I hope the Government's forthcoming paper, Road to Zero, covers how we are going to generate the extra energy needed for electric cars and perhaps even more critically, how that energy is delivered to homes. As for motor manufacturers reacting angrily to the proposect of new rules, is anyone surprised? Rules, if carefully constructed, can help drive new technologies forward.

27 June 2018

The National Grid FES (Future Energy Scenarios) address your concerns. 

Only this week U.K. Power Networks outlined their plan to provide a VPS(virtue power station) in the London Borough of Barnet. Utilising solar energy and battery storage they will provide an energy source that is presently lost. Replicated across the country these VPS installations and other micro grid solutions, all identified by National Grid, will transform energy distribution in  coming years. 

Most electric journeys will continue to be for short distances, as they are in ICE vehicles, and therefore the energy demand, mostly via 13amp outlets in homes, or higher rate at offices and workplaces, for most users for the foreseeable future will be for just a few hours. How often do most people fill up their cars with diesel/petrol today ? EV owners will mostly top up in the evening when demand is low. Wouldn’t ICE owners love to be able to leave home every morning with a full tank as easily and conveniently as the EV owner. 

26 June 2018

Of course he said that to the SMMT - Mike Hawes & Co have diesel cars to sell.

If Grayling was addressing a renewable energy forum, he'd say anti-diesel - or at least that's the impression his government are giving. Perhaps he missed the chancellors announcement at last year's budget?

CHANCELLOR Philip Hammond has announced his 2017 Budget where he unveiled a tax hike of up to £500 to buy a new diesel car from next spring under the Chancellor’s plan to slash pollution.

The bloke's a politician and there aren't many of them with morals. Apart from Boris - I'm sure he'd have loved to exercise his election pledge and vote against a 3rd runway but unfortunately was out of the country. He's probably the only person on the planet who sought safety in Afghanistan. 

26 June 2018
Refining fuel takes up a vast amount of electricity which will be left spare if we transition to zero emissions vehicles.

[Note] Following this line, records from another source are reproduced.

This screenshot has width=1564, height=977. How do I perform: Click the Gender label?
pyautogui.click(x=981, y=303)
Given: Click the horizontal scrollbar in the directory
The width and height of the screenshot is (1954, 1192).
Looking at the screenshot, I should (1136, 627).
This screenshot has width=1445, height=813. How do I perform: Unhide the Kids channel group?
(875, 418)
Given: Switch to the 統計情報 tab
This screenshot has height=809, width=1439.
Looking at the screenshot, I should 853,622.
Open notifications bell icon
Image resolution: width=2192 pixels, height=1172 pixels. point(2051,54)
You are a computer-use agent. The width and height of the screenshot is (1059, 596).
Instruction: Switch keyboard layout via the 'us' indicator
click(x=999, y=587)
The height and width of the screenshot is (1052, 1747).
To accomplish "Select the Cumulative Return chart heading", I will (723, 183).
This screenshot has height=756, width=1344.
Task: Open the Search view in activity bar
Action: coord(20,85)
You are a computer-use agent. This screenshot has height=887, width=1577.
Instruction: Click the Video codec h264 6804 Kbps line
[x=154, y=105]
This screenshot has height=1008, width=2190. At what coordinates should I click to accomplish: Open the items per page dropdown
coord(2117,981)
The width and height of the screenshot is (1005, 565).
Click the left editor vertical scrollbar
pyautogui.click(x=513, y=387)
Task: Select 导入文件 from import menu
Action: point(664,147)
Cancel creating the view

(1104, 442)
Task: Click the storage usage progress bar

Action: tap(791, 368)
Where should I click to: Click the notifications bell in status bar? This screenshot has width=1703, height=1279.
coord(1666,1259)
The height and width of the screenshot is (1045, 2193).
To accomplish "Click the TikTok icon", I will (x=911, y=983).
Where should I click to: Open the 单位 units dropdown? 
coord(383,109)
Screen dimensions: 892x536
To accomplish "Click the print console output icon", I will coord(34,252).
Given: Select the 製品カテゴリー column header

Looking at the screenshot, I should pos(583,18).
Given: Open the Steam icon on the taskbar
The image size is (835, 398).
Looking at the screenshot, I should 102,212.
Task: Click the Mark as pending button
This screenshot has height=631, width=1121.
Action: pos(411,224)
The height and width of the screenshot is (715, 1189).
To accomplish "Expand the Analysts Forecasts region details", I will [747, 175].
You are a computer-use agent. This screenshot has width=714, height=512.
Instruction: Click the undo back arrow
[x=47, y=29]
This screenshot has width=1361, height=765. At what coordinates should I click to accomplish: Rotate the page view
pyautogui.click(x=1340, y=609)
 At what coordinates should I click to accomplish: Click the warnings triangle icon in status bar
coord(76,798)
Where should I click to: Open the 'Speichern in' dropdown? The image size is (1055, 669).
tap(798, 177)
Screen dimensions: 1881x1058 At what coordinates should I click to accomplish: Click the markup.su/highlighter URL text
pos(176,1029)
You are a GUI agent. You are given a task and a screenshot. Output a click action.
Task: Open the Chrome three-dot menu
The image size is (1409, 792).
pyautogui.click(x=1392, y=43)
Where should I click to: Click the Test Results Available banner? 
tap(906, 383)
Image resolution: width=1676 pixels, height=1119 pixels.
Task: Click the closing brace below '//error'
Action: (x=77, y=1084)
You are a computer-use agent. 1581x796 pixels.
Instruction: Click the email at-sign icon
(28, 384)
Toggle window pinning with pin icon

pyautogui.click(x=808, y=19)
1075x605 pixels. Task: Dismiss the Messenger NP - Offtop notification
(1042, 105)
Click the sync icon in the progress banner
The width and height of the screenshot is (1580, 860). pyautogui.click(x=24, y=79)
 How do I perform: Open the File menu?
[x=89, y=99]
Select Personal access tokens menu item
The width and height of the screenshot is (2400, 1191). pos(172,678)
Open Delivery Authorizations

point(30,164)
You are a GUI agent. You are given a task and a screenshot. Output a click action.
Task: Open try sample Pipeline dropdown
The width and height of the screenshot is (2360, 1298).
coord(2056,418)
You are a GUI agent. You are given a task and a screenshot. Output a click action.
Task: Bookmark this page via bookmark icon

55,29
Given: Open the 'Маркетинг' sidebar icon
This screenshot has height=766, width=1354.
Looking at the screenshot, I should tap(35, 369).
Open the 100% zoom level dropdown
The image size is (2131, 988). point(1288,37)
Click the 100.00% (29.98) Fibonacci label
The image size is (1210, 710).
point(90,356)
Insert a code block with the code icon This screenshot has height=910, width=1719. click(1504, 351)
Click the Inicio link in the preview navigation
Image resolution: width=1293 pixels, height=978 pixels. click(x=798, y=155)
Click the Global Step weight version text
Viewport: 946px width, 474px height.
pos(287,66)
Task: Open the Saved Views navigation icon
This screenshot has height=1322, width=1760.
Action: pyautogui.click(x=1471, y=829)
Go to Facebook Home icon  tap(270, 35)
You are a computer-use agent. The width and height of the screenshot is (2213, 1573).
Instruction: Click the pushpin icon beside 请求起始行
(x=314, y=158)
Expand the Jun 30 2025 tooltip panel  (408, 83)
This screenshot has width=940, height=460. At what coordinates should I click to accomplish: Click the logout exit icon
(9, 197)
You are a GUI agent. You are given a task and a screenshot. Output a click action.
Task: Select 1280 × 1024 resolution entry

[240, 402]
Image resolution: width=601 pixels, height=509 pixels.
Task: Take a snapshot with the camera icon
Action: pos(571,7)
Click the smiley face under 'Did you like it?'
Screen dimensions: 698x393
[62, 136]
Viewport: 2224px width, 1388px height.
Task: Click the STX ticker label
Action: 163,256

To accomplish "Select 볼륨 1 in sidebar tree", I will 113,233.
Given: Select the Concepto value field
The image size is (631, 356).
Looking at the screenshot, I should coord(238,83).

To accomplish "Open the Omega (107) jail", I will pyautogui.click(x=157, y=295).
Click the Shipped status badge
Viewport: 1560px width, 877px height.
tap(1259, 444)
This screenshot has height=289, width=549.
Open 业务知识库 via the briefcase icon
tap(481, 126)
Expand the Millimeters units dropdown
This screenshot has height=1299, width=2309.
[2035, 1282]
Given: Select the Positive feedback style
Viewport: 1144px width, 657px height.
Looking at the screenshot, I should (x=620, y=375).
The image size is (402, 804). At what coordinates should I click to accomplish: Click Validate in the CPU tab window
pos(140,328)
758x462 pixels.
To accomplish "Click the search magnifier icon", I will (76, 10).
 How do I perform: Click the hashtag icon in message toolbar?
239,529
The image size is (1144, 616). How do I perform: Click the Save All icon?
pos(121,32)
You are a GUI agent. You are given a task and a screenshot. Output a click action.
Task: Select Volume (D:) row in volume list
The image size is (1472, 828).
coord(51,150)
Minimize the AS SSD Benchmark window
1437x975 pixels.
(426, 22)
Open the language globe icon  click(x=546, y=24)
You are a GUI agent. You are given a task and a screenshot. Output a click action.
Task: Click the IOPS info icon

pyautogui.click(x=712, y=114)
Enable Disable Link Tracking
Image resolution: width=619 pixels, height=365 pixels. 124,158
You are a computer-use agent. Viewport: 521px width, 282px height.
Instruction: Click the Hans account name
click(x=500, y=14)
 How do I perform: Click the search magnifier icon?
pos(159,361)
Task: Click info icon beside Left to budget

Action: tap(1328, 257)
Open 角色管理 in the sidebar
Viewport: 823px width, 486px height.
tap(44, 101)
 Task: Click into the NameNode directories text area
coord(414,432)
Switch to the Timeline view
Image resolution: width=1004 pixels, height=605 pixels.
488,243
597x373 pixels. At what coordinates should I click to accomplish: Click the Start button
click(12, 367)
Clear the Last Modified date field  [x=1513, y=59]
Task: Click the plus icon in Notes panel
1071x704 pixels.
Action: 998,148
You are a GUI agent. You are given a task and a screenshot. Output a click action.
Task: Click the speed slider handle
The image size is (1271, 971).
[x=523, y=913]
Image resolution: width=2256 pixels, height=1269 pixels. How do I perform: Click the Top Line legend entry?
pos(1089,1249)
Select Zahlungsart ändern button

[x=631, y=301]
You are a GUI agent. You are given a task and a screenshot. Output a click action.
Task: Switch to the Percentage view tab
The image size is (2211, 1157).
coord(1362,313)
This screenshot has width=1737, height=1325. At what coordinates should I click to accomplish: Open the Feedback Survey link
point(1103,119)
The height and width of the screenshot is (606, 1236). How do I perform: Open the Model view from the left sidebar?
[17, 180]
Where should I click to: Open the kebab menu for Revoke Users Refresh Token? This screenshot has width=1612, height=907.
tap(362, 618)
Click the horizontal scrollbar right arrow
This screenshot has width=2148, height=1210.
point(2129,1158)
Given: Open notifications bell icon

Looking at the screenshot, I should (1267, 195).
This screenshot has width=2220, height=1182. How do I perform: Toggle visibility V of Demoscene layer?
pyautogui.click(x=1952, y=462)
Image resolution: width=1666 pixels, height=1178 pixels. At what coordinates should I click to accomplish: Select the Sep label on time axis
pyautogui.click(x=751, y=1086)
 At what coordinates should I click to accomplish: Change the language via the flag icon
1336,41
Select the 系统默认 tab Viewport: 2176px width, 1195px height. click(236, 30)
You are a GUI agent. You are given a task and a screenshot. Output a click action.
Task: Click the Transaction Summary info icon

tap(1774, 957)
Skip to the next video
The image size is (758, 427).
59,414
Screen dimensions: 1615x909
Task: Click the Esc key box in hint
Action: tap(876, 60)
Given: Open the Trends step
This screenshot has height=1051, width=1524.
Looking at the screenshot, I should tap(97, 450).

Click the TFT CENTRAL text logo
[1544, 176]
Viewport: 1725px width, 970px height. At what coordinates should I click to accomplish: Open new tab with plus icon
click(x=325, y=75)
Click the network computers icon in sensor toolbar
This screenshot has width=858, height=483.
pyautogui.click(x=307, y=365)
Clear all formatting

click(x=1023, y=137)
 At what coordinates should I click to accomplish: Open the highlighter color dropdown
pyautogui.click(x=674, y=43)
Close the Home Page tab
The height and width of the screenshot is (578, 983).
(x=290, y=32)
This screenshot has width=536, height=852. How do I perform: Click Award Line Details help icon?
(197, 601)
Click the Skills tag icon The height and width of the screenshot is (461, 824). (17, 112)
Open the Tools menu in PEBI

Also EVs are recharged at home on a timer to take advantage of the cheapest electricity. Even then they will only replenish the power used, typically less than 30 miles worth.

27 June 2018
NotHandMade wrote:

Refining fuel takes up a vast amount of electricity which will be left spare if we transition to zero emissions vehicles. Also EVs are recharged at home on a timer to take advantage of the cheapest electricity. Even then they will only replenish the power used, typically less than 30 miles worth.

You mean low emissions vehicles - zero emissions vehicles are currently impossible and probably will be for decades.

XXXX just went POP.

27 June 2018

Here we go again with polly speak.

I watched a line of modern day vehicles in a 50metre length of road stop and start at least 3 times due to a pedestrian crossing.It was about a 50/50 break down of diesel and petrol and I am positive that the lack of emission from the exhausts for 5minutes made the Amazon rain forests grow an extra 30%.The reason I know is that a little pixie at the bottom of my garden told me and said that on the pixie social media platform,PIXIELATED,even the EU Brussels(sprouts) were elated.

I have also read a report that the evangelists want to cull the Australia animal stock,sheep and cattle by 30million head to reduce the emission of methane when they POP OFF. 

Oh dear.

garage man

27 June 2018
Gargae Man wrote:

Here we go again with polly speak.

I watched a line of modern day vehicles in a 50metre length of road stop and start at least 3 times due to a pedestrian crossing.It was about a 50/50 break down of diesel and petrol and I am positive that the lack of emission from the exhausts for 5minutes made the Amazon rain forests grow an extra 30%.The reason I know is that a little pixie at the bottom of my garden told me and said that on the pixie social media platform,PIXIELATED,even the EU Brussels(sprouts) were elated.

I have also read a report that the evangelists want to cull the Australia animal stock,sheep and cattle by 30million head to reduce the emission of methane when they POP OFF. 

Oh dear.

Cant understand your sarcasm - farming animals for meat produces far much CO2 than transport (and takes 5 times more energy than growing plants) its a serious problem and needs to be looked at.

XXXX just went POP.

27 June 2018
No wonder the motor industry and public are a bit giddy with all this. Mind you, Grayling's credibility rating is near zero of late so although what he says is right (on this occasion), nobody will pay a blind bit of notice.

27 June 2018

For high mileage motorway users there is still not a viable alternative to diesel not at least until on electric vehicles they delvelop batteries that hold a longer distance travelled or an ultra quick charging time.

Used Porsche diesels for example have shot up in value since they decided to stop building them with many Porsche owners that drive a lot of motorway miles stating that there is still no aleternative to a diesel, the Hybrid versions only really work around town but on the motorway you are in petrol mode averaging 20 mpg, this is not great for CO2 or the costs of refueling the vehicle.

I am hoping that this Hydrogen Fuel Cell technology moves forward as driving an electric car I beleive is only a temporary fix and not the answer for the future.

27 June 2018

It needs balance. Diesel and all it's blind supporters shot themselves in the foot with the idea it could suit 50% and more of the market.